## About this exercise
Exact reproduction required: the lines below from the line with "Screen dimensions: 812x525" to the line with "This screenshot has height=398, width=800.", both ends included, and no others.

## Provided data
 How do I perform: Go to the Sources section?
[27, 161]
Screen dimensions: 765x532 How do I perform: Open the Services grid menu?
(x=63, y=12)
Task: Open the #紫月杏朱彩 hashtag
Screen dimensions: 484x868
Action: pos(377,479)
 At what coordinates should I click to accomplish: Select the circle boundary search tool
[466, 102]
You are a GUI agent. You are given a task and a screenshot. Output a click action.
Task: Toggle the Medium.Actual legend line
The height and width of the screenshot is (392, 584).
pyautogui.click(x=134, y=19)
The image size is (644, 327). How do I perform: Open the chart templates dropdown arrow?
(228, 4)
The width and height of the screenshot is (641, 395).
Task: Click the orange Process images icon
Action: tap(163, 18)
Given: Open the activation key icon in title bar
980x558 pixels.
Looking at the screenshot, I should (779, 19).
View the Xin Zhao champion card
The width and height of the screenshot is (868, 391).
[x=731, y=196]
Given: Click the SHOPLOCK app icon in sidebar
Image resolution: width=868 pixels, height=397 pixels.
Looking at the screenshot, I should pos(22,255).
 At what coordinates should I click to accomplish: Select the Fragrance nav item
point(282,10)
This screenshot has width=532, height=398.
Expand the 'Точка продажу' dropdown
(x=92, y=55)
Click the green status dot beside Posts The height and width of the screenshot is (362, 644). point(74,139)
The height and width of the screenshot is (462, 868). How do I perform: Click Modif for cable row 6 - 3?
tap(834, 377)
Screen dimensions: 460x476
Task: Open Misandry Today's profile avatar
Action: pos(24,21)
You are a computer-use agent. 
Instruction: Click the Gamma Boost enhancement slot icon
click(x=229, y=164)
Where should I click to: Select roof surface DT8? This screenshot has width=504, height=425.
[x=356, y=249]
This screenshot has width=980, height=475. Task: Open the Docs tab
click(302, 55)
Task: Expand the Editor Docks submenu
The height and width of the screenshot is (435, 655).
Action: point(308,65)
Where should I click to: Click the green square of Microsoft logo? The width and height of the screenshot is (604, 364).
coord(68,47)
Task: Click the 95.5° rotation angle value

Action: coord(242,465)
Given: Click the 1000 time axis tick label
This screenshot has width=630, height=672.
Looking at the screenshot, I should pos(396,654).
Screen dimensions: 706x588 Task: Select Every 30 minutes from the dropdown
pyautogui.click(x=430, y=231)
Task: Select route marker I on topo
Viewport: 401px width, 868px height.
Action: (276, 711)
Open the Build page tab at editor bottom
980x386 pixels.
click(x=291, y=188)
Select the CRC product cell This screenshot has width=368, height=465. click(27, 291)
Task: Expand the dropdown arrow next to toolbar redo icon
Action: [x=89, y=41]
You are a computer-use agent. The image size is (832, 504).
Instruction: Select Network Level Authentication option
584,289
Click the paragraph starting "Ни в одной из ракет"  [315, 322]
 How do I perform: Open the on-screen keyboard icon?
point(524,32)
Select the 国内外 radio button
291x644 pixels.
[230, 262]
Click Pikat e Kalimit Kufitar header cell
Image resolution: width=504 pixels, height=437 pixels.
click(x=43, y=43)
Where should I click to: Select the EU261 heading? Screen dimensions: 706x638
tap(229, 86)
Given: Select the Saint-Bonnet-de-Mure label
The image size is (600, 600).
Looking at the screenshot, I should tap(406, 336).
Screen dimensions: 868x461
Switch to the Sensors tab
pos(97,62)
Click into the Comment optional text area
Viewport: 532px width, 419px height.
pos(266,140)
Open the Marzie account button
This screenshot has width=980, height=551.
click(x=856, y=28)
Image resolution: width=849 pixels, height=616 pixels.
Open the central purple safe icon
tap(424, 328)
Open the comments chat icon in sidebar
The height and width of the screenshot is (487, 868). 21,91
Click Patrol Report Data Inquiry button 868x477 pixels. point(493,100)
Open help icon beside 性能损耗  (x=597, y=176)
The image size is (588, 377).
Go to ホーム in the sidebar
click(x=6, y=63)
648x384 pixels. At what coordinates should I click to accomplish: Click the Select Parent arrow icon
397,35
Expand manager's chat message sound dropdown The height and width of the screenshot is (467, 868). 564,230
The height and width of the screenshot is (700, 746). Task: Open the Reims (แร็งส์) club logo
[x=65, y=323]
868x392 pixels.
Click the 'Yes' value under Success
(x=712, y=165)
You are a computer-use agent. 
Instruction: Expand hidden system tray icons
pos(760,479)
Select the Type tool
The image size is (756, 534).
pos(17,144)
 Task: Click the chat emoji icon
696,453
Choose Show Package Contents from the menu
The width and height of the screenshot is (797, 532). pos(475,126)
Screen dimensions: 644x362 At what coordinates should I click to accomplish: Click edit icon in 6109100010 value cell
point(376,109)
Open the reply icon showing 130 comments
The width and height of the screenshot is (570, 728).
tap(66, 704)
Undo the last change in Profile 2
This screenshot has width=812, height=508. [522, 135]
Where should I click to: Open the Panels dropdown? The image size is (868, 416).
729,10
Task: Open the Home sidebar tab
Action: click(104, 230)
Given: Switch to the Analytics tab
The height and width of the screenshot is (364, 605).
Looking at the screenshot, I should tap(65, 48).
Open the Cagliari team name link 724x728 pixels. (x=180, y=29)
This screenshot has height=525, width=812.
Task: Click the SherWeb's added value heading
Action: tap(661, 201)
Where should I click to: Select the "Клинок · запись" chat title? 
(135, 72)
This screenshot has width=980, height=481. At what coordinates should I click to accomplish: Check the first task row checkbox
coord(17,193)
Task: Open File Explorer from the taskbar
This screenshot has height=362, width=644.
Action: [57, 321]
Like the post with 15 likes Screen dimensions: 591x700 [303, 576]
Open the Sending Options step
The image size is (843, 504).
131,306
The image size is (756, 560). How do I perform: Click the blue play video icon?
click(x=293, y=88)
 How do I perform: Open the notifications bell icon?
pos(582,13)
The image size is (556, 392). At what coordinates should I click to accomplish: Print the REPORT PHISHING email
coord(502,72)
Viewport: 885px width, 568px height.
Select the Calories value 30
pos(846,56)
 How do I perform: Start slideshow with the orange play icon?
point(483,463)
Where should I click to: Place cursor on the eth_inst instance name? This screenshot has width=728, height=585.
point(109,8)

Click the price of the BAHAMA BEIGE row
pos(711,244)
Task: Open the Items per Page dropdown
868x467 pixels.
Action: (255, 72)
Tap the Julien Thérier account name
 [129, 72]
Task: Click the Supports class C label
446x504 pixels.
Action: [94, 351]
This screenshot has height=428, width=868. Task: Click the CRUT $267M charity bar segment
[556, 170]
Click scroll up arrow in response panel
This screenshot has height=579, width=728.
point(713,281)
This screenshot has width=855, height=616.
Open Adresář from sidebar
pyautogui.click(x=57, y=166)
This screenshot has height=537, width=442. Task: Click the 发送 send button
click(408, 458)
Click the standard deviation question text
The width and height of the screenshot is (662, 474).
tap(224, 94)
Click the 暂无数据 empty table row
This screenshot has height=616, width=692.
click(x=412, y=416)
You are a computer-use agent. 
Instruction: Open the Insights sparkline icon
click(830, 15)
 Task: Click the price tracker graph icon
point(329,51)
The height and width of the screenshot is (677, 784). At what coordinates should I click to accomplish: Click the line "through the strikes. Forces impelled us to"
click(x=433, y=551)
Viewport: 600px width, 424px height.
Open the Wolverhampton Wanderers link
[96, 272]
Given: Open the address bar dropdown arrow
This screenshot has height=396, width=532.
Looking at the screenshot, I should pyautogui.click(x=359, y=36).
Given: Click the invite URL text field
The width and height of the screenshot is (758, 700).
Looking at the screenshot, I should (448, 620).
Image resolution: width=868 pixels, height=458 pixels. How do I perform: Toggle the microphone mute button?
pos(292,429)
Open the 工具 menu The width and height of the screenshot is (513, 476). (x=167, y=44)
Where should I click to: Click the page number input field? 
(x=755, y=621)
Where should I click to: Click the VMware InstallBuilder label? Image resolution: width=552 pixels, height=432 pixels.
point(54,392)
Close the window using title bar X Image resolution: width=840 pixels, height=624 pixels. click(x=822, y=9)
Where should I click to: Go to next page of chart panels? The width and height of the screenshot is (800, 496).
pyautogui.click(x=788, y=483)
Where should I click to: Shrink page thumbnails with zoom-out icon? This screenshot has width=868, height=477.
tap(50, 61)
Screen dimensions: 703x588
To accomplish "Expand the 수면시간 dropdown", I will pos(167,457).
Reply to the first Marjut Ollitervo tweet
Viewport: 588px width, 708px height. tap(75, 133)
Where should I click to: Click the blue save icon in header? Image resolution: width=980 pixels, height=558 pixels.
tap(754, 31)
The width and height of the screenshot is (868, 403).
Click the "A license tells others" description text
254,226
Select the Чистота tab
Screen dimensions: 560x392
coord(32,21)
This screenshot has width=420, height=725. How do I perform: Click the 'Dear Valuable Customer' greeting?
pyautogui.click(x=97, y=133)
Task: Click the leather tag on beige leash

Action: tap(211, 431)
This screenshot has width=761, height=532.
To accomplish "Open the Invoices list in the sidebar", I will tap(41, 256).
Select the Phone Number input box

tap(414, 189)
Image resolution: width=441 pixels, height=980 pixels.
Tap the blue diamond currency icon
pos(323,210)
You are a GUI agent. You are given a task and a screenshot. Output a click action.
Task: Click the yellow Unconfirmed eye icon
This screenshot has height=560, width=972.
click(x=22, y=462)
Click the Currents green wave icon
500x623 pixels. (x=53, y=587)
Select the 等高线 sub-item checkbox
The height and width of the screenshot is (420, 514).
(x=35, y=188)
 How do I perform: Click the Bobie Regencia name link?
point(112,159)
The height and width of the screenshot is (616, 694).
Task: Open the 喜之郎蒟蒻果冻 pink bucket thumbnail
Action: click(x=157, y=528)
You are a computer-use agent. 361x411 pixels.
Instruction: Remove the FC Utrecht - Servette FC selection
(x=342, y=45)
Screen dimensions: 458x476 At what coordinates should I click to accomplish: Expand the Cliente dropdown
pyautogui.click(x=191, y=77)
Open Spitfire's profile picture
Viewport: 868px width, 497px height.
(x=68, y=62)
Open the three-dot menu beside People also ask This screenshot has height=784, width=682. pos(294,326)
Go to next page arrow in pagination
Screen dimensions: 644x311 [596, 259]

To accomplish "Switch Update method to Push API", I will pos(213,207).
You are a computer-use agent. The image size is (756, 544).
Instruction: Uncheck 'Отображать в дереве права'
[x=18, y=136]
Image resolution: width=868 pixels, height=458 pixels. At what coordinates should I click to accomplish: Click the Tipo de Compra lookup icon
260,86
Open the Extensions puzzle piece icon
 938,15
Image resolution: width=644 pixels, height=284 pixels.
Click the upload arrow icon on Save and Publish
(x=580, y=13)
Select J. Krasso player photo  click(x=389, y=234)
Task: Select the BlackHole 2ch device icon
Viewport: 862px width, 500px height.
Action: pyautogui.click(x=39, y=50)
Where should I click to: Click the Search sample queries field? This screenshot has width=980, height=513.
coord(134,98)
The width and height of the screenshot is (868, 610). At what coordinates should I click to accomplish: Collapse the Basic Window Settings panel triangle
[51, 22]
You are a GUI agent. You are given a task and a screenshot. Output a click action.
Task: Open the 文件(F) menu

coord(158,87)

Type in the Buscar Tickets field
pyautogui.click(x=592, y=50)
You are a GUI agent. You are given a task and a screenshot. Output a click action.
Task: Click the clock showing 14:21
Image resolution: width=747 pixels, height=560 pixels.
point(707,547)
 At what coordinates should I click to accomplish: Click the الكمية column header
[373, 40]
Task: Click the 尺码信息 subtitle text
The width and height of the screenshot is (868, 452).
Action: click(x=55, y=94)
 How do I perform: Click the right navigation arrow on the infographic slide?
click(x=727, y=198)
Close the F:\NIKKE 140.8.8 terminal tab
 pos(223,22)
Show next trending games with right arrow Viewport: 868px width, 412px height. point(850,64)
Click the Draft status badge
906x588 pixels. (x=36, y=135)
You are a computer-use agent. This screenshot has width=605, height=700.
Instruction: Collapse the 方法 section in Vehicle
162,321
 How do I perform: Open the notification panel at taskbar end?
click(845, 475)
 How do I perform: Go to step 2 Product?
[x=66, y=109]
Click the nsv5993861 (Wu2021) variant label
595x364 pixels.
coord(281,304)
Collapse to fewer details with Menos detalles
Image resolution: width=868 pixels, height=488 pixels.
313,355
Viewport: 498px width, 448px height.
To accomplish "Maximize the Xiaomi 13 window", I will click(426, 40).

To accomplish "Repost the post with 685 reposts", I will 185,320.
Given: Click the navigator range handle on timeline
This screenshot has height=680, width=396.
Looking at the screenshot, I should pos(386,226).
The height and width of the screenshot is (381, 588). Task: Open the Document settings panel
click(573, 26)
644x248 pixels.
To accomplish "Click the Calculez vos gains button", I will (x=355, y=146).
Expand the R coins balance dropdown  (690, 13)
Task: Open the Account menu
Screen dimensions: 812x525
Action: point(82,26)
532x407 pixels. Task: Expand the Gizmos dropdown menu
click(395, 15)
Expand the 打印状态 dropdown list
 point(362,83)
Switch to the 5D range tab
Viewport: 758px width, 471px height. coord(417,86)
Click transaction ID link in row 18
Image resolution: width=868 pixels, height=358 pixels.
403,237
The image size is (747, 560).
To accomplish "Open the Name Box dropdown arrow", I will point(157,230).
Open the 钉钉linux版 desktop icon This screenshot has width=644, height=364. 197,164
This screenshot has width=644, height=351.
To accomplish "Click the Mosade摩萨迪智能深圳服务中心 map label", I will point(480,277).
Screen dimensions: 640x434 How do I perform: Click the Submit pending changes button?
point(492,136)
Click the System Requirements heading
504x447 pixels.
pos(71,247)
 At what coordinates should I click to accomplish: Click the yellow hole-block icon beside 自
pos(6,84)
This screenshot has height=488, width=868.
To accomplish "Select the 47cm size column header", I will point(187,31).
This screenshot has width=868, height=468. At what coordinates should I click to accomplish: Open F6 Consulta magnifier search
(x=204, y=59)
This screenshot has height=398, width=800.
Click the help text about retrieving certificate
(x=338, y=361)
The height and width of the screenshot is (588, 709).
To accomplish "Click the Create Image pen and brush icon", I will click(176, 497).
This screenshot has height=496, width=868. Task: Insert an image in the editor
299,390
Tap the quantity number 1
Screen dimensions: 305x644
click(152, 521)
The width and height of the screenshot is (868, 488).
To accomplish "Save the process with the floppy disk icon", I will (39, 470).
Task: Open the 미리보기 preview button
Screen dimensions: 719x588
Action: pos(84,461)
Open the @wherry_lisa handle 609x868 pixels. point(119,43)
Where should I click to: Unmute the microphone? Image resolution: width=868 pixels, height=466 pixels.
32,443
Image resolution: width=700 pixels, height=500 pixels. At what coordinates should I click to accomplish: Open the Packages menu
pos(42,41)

## Output for this exercise
Screen dimensions: 812x525
Action: point(82,26)
532x407 pixels. Task: Expand the Gizmos dropdown menu
click(395, 15)
Expand the 打印状态 dropdown list
 point(362,83)
Switch to the 5D range tab
Viewport: 758px width, 471px height. coord(417,86)
Click transaction ID link in row 18
Image resolution: width=868 pixels, height=358 pixels.
403,237
The image size is (747, 560).
To accomplish "Open the Name Box dropdown arrow", I will point(157,230).
Open the 钉钉linux版 desktop icon This screenshot has width=644, height=364. 197,164
This screenshot has width=644, height=351.
To accomplish "Click the Mosade摩萨迪智能深圳服务中心 map label", I will point(480,277).
Screen dimensions: 640x434 How do I perform: Click the Submit pending changes button?
point(492,136)
Click the System Requirements heading
504x447 pixels.
pos(71,247)
 At what coordinates should I click to accomplish: Click the yellow hole-block icon beside 自
pos(6,84)
This screenshot has height=488, width=868.
To accomplish "Select the 47cm size column header", I will point(187,31).
This screenshot has width=868, height=468. At what coordinates should I click to accomplish: Open F6 Consulta magnifier search
(x=204, y=59)
This screenshot has height=398, width=800.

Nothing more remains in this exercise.